イリスは、もう自分の足で立っている。前を向ける強さを持っている。

俺が傍にいなくても、大丈夫だって……信じられるようになったから」


セフィルはイリスを見つめる。


「それに……王都には、レオノールがいる。

彼がきっと……イリスを守ってくれるはずだ」


「……セフィル……」


イリスの目に、涙が光る。


セフィルは頷き、今度はまっすぐにルヴィアンを見ると言った。


「この世界を、お前一人に背負わせたくない。

そして……俺はもうお前を一人にしたくないんだ」


一呼吸の後、セフィルは続ける。


「俺も、一緒に旅をする。ルヴィアン。

お前となら、できることがある気がする。

……お前が過去を背負っているなら、俺は未来を照らすよ。

道の果てに何があろうと、お前の選んだ使命を守り抜く。

そう決めたんだ。
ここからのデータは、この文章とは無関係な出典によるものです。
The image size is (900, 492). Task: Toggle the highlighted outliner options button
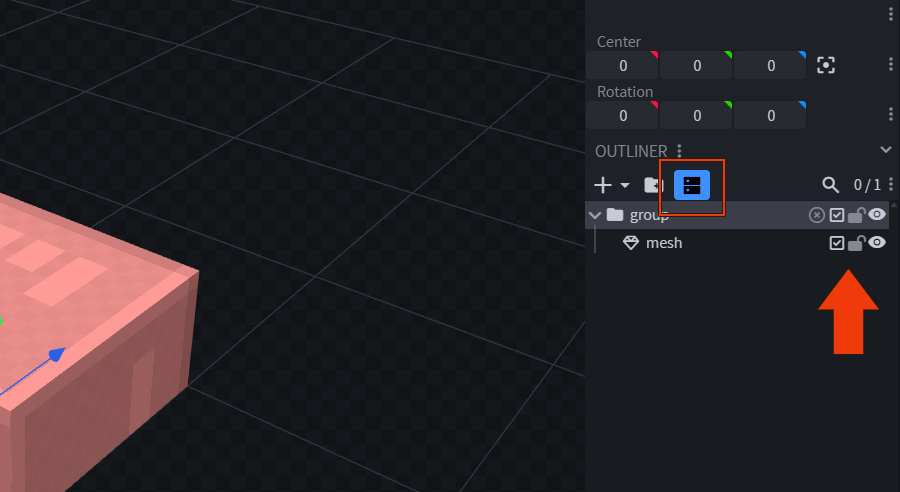[x=692, y=185]
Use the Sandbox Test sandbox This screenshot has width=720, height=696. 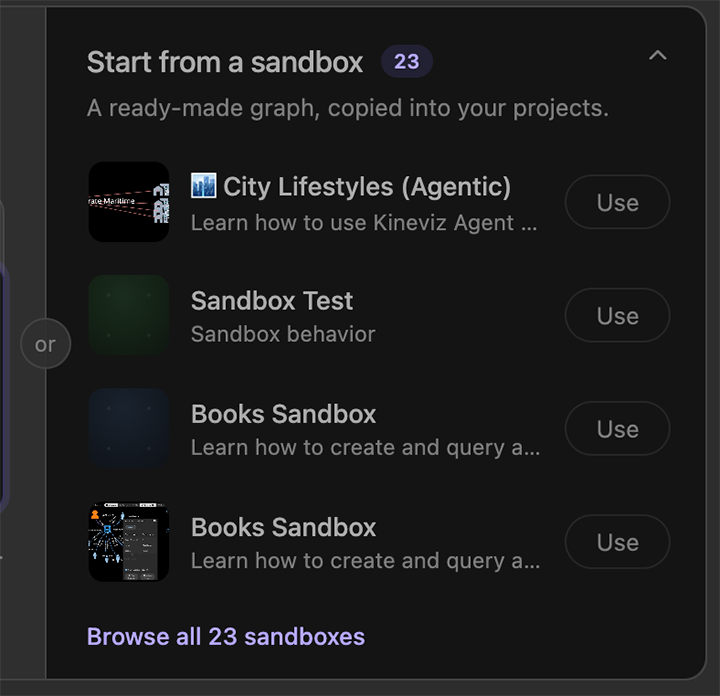[618, 315]
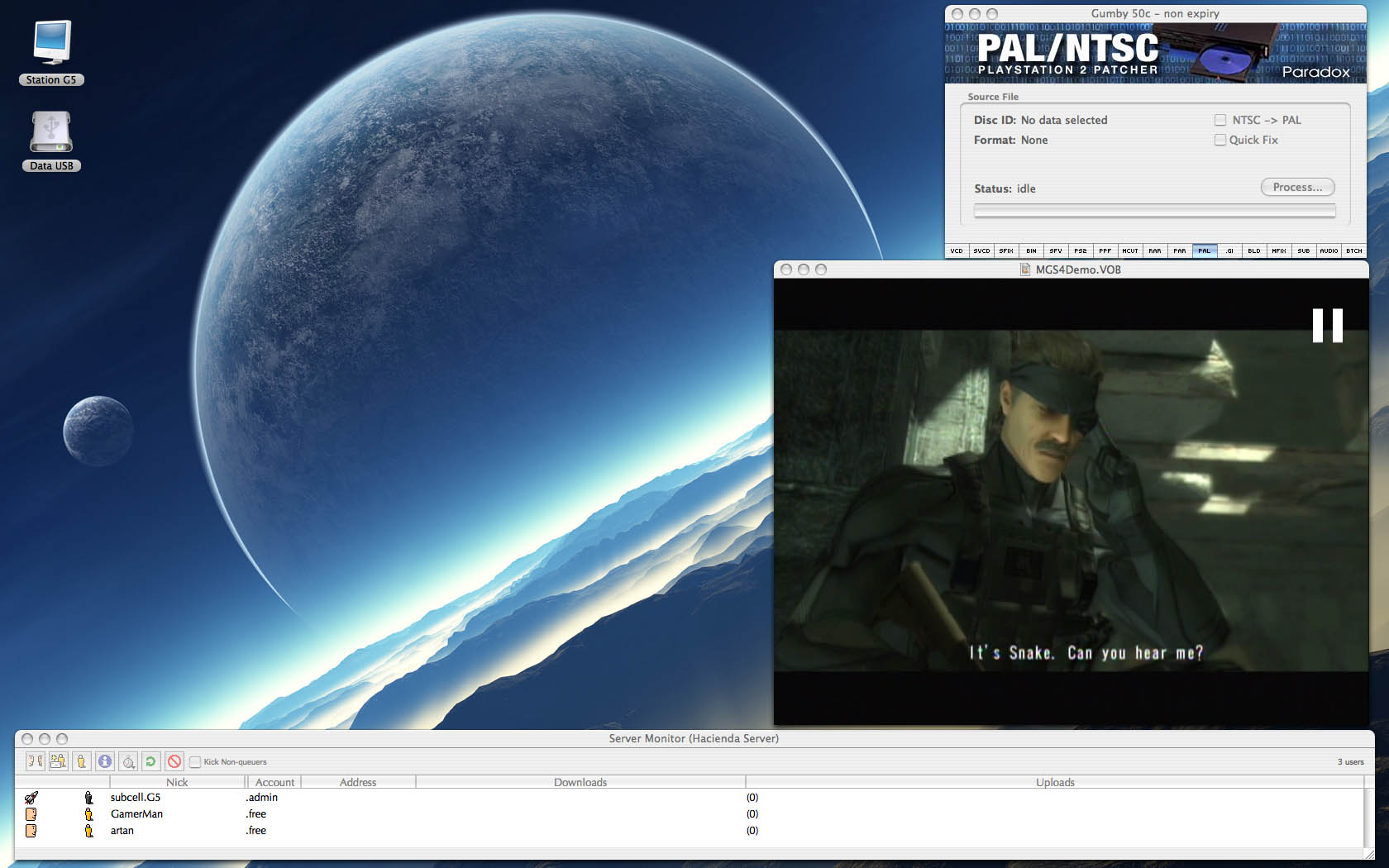The width and height of the screenshot is (1389, 868).
Task: Click the red ban circle icon
Action: pos(174,761)
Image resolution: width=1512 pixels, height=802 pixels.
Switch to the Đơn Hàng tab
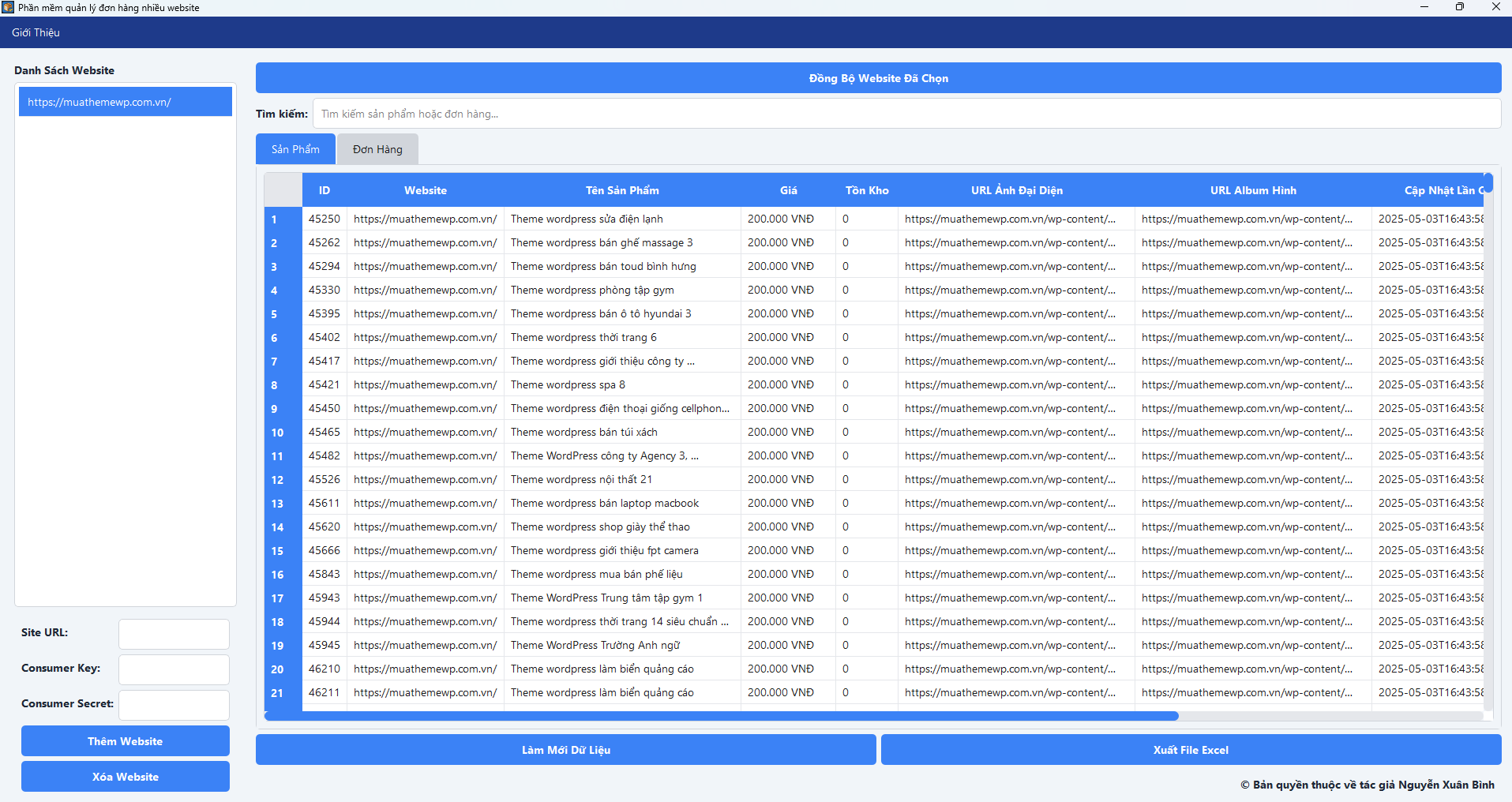[x=377, y=149]
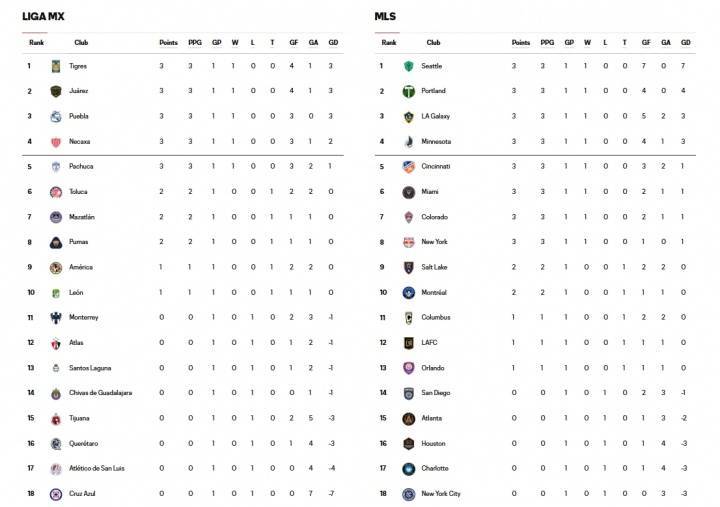Click the New York City crest icon
720x507 pixels.
coord(408,494)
――これが、今の俺の答えだ」


ルヴィアンは、しばらく何も言えなかった。

まっすぐな瞳で向けられたその決意にーーただ息を呑んだ。


「……ありがとう……セフィル。

それは……頼もしい旅路になるね」


ようやく笑みを返したルヴィアンの声は、少しだけ震えていた。


ゼルファードは深く頷いた。


「……そうか。君もそう決めたのだな。

旅路は険しかろう。

だが、その覚悟があるならば、光は決して消えはしない。

離れることは、決して絆を失うことではない……私は、君たちを信じている」


セフィルもまた、静かに礼をした。


ゼルファードは、誰に向けるでもなく、穏やかに言った。


「それぞれの道が再び交わることは……もうあるまい。

だが、始まりの場所はここだった。

そのことを、決して忘れるな」


誰も言葉を発さず、ただ静かに頷いた。



イリスの頬に涙が伝わる。

胸の奥で、何かがすうっと静まっていくようだった。


寂しさも、ある。けれどそれ以上に、誇らしかった。

それぞれの道へ向かうための、最初の一歩。


その光景を、イリスは静かに見つめていた。


「……心は、同じ星の下にいるわ……。